The future potential:
According to an IMS Health study, the emerging markets will drive biosimilar market growth with significantly more number of patients. The report estimates that over a period of time US will emerge as the number one global biosimilars market.
By 2020, emerging markets and the US are expected to register a turnover of US$11 billion and US$ 25 billion representing a share of 4 percent to 10 percent of the total global biologics market, respectively.
The report estimates that overall penetration of biosimilars within the off-patent biological market will reach up to 50 percent by 2020, assuming a price discount in the range of 20 to 30 percent.
Is 12 years exclusivity in the US a significant entry barrier?
In the US, the innovator companies get 12 years exclusivity for their original biologic drugs from the date of respective marketing approvals by the USFDA.
The BPCI Act clearly specifies that applications for ‘biosimilar drugs’ to the USFDA will not be made effective by the regulator before 12 years from the date of approval of the innovators’ products. In addition, if the original product is for pediatric indications, the 12-years exclusivity may get an extension for another six months.
The key point to note here is, if the USFDA starts its review process for the ‘biosimilar drugs’ only after the ’12 year period’, the innovator companies will effectively get, at least, one additional year of exclusivity over and above the ’12 year period’, keeping applicants for ‘biosimilar drugs’ waiting for that longer.
As stated above, with around 40 percent cost arbitrage and without compromising on the required stringent international regulatory standards, the domestic ‘biosimilar’ players should be able to establish India as one of the most preferred manufacturing destinations to meet the global requirements for such drugs, just as small molecule generic medicines.
With experience in conforming to stringent US FDA manufacturing standards, having largest number of US FDA approved plants outside USA, India has already acquired a clear advantage in manufacturing high technology chemical based pharmaceutical products in the country. Now with significant improvement in conformance to Good Clinical Practices (GCP) and honed skill sets in the field of biologics, Indian biosimilar players are clearly poised to catapult themselves to even a higher growth trajectory, either on their own or with appropriate collaborative arrangements with the international partners.
Thus, the initiatives of joining the biosimilar bandwagon by the hard-nosed research based global players, I reckon, will ultimately get translated into a win-win advantage for India in the rapidly evolving pharmaceutical space of the world.

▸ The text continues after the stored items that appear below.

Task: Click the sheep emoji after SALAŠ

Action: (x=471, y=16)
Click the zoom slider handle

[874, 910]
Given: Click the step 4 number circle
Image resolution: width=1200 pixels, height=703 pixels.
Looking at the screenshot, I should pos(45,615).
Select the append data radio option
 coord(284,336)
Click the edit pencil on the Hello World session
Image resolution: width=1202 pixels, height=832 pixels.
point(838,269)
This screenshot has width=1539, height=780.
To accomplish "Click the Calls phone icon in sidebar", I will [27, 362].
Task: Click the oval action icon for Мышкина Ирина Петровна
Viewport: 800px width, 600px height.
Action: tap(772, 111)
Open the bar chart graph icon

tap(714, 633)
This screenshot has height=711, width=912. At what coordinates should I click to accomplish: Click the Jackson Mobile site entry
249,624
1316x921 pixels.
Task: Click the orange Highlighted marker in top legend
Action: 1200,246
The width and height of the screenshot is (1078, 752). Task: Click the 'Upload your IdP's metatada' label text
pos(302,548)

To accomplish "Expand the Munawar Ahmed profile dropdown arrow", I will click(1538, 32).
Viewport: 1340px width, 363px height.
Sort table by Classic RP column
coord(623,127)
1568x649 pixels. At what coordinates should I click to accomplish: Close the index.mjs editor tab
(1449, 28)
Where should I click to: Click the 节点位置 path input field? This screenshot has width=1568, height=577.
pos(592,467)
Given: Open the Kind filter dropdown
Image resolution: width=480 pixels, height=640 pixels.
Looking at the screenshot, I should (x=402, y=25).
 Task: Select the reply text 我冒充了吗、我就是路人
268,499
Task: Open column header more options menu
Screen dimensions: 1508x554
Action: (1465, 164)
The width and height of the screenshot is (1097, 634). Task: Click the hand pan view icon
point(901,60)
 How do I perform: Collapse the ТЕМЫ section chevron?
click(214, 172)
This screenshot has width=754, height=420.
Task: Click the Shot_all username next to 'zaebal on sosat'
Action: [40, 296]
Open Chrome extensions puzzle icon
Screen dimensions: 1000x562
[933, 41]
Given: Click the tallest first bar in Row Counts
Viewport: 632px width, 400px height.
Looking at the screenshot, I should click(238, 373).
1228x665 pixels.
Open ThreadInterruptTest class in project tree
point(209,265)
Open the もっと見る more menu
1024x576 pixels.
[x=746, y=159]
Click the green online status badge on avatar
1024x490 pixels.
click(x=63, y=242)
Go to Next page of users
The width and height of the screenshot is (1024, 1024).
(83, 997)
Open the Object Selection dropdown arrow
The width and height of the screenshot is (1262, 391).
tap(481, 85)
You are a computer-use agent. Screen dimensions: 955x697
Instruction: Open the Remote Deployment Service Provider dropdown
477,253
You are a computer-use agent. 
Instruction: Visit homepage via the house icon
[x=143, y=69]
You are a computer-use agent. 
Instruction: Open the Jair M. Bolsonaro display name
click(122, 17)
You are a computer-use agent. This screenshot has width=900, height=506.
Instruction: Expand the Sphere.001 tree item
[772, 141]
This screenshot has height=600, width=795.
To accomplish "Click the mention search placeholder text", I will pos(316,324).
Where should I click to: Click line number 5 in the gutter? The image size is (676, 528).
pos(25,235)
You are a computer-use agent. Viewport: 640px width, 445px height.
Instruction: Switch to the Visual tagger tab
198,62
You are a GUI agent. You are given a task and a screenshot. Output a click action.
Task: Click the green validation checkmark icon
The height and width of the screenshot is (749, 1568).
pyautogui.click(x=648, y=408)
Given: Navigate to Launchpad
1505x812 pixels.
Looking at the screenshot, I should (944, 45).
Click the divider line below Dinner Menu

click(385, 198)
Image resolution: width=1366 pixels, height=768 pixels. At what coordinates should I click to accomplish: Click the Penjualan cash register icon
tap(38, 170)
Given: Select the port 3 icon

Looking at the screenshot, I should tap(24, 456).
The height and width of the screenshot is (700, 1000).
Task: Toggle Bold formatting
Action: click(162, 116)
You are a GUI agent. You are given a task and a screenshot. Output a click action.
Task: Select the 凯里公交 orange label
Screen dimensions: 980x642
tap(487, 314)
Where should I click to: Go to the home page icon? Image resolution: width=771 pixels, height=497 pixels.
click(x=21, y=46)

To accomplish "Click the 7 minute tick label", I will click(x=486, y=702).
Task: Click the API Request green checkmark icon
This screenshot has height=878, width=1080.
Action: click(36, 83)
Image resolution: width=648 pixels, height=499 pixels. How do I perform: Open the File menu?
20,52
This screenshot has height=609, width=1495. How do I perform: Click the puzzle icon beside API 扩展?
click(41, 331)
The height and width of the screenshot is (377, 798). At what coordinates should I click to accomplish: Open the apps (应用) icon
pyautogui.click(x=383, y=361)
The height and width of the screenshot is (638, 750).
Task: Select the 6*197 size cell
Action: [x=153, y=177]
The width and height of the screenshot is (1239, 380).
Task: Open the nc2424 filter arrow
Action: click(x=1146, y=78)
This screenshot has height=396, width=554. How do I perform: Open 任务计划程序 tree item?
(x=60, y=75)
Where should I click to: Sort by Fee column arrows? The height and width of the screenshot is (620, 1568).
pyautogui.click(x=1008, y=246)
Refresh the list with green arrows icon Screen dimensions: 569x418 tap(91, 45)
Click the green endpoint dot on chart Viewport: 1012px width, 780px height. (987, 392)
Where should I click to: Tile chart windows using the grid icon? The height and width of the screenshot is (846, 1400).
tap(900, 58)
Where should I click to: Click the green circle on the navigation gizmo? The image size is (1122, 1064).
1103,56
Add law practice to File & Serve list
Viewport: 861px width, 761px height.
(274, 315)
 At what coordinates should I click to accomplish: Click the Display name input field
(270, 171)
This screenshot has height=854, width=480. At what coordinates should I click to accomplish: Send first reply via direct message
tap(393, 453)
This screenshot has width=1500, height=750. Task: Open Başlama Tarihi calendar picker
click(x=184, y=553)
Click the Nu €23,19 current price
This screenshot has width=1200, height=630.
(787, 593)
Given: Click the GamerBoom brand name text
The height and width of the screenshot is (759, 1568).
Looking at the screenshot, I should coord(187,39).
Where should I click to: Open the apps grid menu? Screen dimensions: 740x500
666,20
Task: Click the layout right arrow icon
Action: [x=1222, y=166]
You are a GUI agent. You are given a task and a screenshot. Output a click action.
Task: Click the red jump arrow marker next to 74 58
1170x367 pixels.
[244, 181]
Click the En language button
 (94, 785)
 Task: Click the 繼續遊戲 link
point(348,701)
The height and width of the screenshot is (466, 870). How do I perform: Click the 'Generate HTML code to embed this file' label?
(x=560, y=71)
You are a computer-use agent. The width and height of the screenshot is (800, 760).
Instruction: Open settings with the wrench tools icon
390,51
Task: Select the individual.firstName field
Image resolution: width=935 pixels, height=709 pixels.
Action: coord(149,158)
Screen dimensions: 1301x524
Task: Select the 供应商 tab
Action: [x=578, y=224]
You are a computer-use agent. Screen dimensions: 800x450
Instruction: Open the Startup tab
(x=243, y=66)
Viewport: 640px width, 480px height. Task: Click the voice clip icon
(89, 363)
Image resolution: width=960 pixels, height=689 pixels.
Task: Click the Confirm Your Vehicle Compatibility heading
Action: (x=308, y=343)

Besides, like what they had to do in China, working with the Government to put in place a robust and win-win mechanism of ‘Price Negotiation for Patented Drugs’ in India could augur well for the global players of pharmaceutical and biologic drugs. This mechanism may also help putting forth even a stronger argument against any Government initiative to grant CL on the pricing ground for expensive patented drugs in India.
With all these developments, patients will be the ultimate winners having much greater access to both innovative medicines and biosimilar drugs than what they have today, fetching a huge relief to all right thinking population in the country.
By: Tapan J. Ray
Disclaimer: The views/opinions expressed in this article are entirely my own, written in my individual and personal capacity. I do not represent any other person or organization for this opinion.